13 maja 2006 - Małe Pieniny
W zeszłym sezonie wyruszyliśmy na wyprawę w Pieniny, do ich najbardziej znanej części: na Sokolicę i Trzy Korony. To była propozycja dla tych, którym Pieniny bardzo się spodobały.
PIENINY NA BIS. Wyruszamy zatem do bardzo malowniczej ich części: Małych Pienin. Zwiedziliśmy Wąwóz Homole - najpiękniejszy z licznych pienińskich wąwozów, miejsce kręcenia akcji filmu "Janosik". Dalej trasa naszej wycieczki wiodła przez Wysoką - najwyższy szczyt całych Pienin znany z kapitalnej panoramy Tatr i sąsiednich Beskidów i grzbietowy szlak w stronę Szczawnicy. Schodząc z gór odwiedziliśmy jeszcze kościół drewniany w Dębnie, grające organy i kamieniołom andezytów na przełęczy Snozka.
mgr Rafał Cmunt - opiekun SKKT
9 października 2005 - Stare Wierchy
Ta wycieczka zaczęła nastrojowo - w kościółku w Piątkowej k/Rabki i u źródła Pocisznej Wody. Dalej były już Góry, dokładnie Gorce. Krajobraz Gorczański należy do wyjątkowych w polskich górach. Przepastne są tu lasy i cisza w nich jak nigdzie indziej. Nazwa Gorców pochodzi od słowa gore, czyli pali się. Człowiek wypalał tu rozległe polany skad rozpościerają się wyśmienite widoki na Tatry i sąsiednie grupy górskie. My zawitaliśmy na Stare Wierchy i Maciejową, tak akurat na zakończenie sezonu w górach...
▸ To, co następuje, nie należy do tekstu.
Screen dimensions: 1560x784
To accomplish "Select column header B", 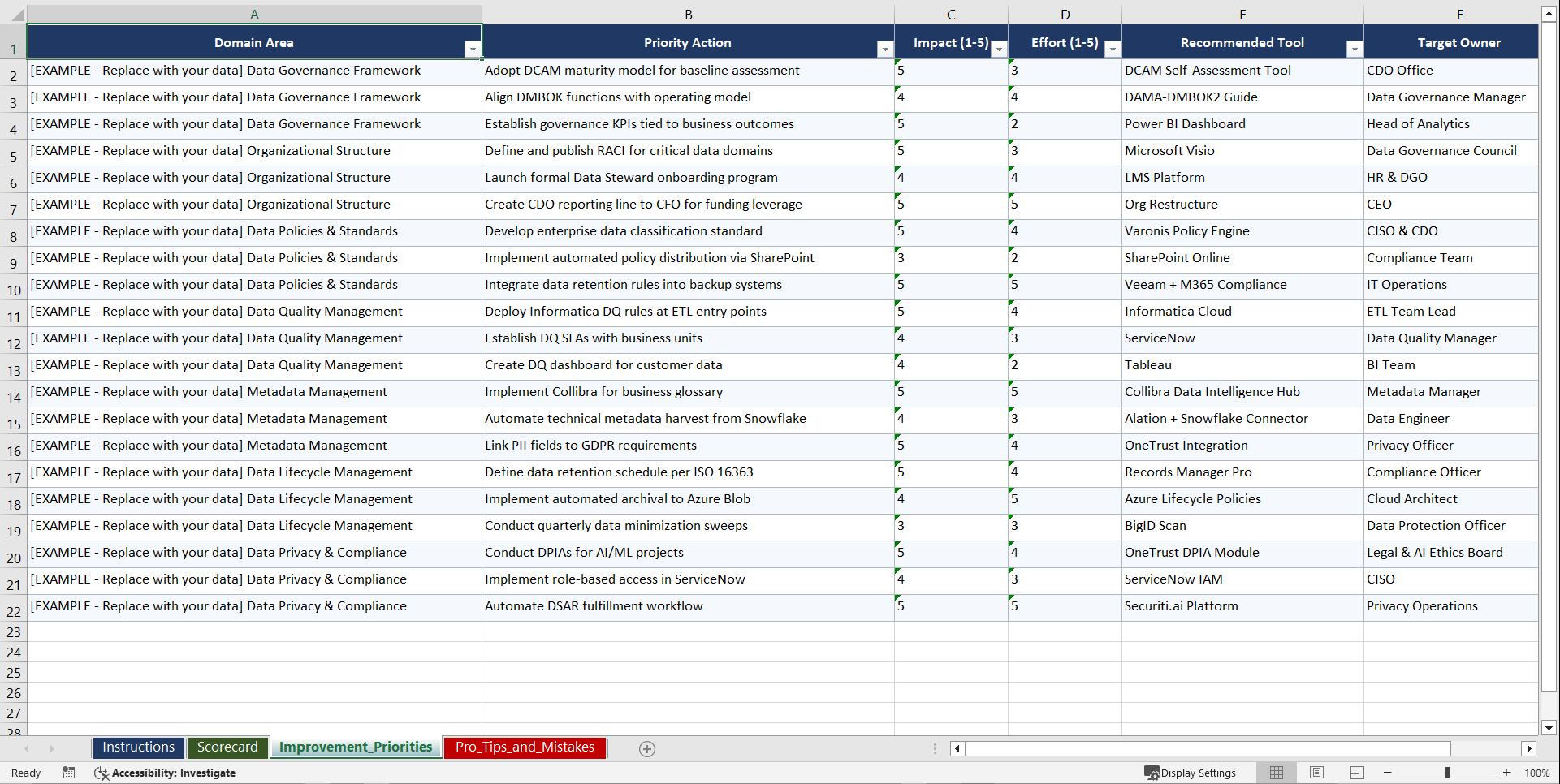I will click(688, 14).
mgr Rafał Cmunt - opiekun SKKT
24 września 2005 - Ćwilin
Na początek nie lada atrakcja - przejazd retro pociągiem na parę z Mszany Dolnej do Dobrej k/Limanowej. Dalej z przełęczy Gruszowiec wyruszyliśmy na Ćwilin bardzo stromym szlakiem, tzw "ścianą płaczu" - tylko dla wytrawnych turystów. Z podszczytowej polany, jednej z piękniejszych w tych górach, rozpościera się pyszna panorama na sąsiednie "Kopy" oraz Gorce i Tatry. Zejście prowadzi długim grzbietem opadającym w stronę Mszany Dolnej (gdzie tradycyjnie zjedliśmy lody u Potoczka)."
mgr Rafał Cmunt - opiekun SKKT
10 września 2005 - Luboń Wielki
Zwiedzamy Beskid Wyspowy, oryginalny wśród Beskidów. Potężne Kopy wyłaniają się z głębokich dolin jak wyspy z oceanu. Trasa naszej wycieczki wiodła z Rabki i dalej tzw "Percią Borkowskiego", czyli rumowiskiem, po blokach skalnych na szczyt Lubonia. Ze szczytu rozciąga się panorama Beskidu Wyspowego. Dalej zejście na przełęcz Glisne jednym z najbardziej stromych szlaków beskidzkich. Na miłe zakończenie - wizyta w Mszanie Dolnej na lodach u Potoczka.